◆ TEXT PROVIDED ◆
Segment Open

Sonat Birnecker Hart, who has a longstanding relationship with the Bosniak community in Chicago, told the conference participants:
“When we realize that when one of us is hurting, all of us are hurting, we will be able to bring the love and kindness into the world that is needed to make it a better place for each other, our children, and their children. By being here today, together, on this panel, and in this audience, we amplify our fight against denial and distortion, while at the same time expressing our desire to reach out our hearts and minds together in truth.”
And WJC JD Corps member Ira Rosensaft (no family connection that we know of ), who was born in Ukraine and now lives in Frankfurt, connected past and present:
“Traveling to Potočari and coming in touch with the consequences of the unjust war of the 1990s – a war between neighbors, between peoples, who lived together side by side sharing supposedly equal values of the multinational state – let me draw the parallels to the current war in Ukraine. Like people in the former Yugoslavia, I grew up in the belief that Russians and Ukrainians are fraternized nations, sharing the same values, similar language and culture. I wonder how much hate must have been under the surface. Or was it rather nationalism and radicalization, which created enemies overnight and unleashed so much hate and which resulted in such cruelty against civilians?”
I fervently hope that the Collective Memory Conference forged a bond, and created a sense of understanding, between the WJC delegation and our Bosniak friends – for many had indeed become friends. We may have succeeded. The chief Imam of Srebrenica, Damir ef. Pestalić, spoke at the conference about the importance of cooperation and partnerships with the WJC. For Mary Kluk, this “was symbolic affirmation that there is hope for a shared future for Jews and Muslims.”

Segment Closed

◆ ASSIGNED TASK ◆
According to the conference text, why does Ira Rosensaft see a parallel between the war of the 1990s and the current war in Ukraine? Answer in one to three sentences.

◆ RECORDS SHOWN ◆
Segment Open

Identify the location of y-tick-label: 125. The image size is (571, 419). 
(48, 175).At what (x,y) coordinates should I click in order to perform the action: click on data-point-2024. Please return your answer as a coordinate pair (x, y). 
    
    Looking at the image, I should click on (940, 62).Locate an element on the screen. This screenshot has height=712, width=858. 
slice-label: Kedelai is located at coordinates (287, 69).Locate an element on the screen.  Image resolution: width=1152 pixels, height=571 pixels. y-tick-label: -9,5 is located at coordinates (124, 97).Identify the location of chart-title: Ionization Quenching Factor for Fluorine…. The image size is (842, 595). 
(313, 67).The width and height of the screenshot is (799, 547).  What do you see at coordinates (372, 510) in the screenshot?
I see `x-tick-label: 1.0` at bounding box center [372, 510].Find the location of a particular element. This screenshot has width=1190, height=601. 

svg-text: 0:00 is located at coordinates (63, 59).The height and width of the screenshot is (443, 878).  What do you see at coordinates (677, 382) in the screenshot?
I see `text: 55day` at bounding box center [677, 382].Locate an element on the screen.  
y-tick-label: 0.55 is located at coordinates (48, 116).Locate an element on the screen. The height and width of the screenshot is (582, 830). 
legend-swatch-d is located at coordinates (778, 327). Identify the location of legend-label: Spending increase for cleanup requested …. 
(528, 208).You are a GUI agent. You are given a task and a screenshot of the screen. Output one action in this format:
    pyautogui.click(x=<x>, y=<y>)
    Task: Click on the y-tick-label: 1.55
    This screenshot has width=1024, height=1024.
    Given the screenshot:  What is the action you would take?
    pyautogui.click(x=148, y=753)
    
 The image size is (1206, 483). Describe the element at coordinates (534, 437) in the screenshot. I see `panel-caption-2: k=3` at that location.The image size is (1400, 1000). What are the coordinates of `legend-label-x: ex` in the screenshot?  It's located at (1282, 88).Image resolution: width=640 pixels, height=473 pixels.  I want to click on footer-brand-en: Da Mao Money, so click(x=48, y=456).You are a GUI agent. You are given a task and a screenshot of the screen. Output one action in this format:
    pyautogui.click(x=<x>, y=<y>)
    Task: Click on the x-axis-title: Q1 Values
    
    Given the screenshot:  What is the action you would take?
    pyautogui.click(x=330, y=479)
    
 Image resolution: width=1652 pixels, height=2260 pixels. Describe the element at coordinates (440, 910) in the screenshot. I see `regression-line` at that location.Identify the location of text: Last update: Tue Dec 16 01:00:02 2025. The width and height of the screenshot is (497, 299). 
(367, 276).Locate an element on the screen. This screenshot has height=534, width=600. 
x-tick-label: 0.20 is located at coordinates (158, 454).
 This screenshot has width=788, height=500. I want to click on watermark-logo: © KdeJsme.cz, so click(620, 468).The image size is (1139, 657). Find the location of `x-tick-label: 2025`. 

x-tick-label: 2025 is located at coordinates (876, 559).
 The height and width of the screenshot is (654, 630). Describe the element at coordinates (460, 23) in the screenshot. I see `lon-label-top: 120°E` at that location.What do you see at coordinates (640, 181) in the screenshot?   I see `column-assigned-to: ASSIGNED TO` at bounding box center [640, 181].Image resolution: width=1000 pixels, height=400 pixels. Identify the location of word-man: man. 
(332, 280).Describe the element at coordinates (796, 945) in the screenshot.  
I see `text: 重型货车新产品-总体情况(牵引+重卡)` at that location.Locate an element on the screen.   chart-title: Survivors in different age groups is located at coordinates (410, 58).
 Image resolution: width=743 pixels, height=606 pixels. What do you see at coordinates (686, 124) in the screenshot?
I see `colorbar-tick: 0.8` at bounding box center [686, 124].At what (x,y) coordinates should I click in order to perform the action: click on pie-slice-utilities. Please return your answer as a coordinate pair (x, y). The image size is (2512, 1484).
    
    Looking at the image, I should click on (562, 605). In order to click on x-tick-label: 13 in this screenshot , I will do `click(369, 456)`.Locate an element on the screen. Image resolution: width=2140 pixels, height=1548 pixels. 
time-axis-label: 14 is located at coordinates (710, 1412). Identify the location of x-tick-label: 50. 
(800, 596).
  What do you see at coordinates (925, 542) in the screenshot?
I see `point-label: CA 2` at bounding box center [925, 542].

Segment Closed

◆ RESPONSE ◆
The 1990s war was fought between neighbors and peoples who lived side by side in a multinational state, supposedly sharing equal values. Rosensaft says that, like people in the former Yugoslavia, he grew up believing Russians and Ukrainians were fraternized nations with the same values and a similar language and culture.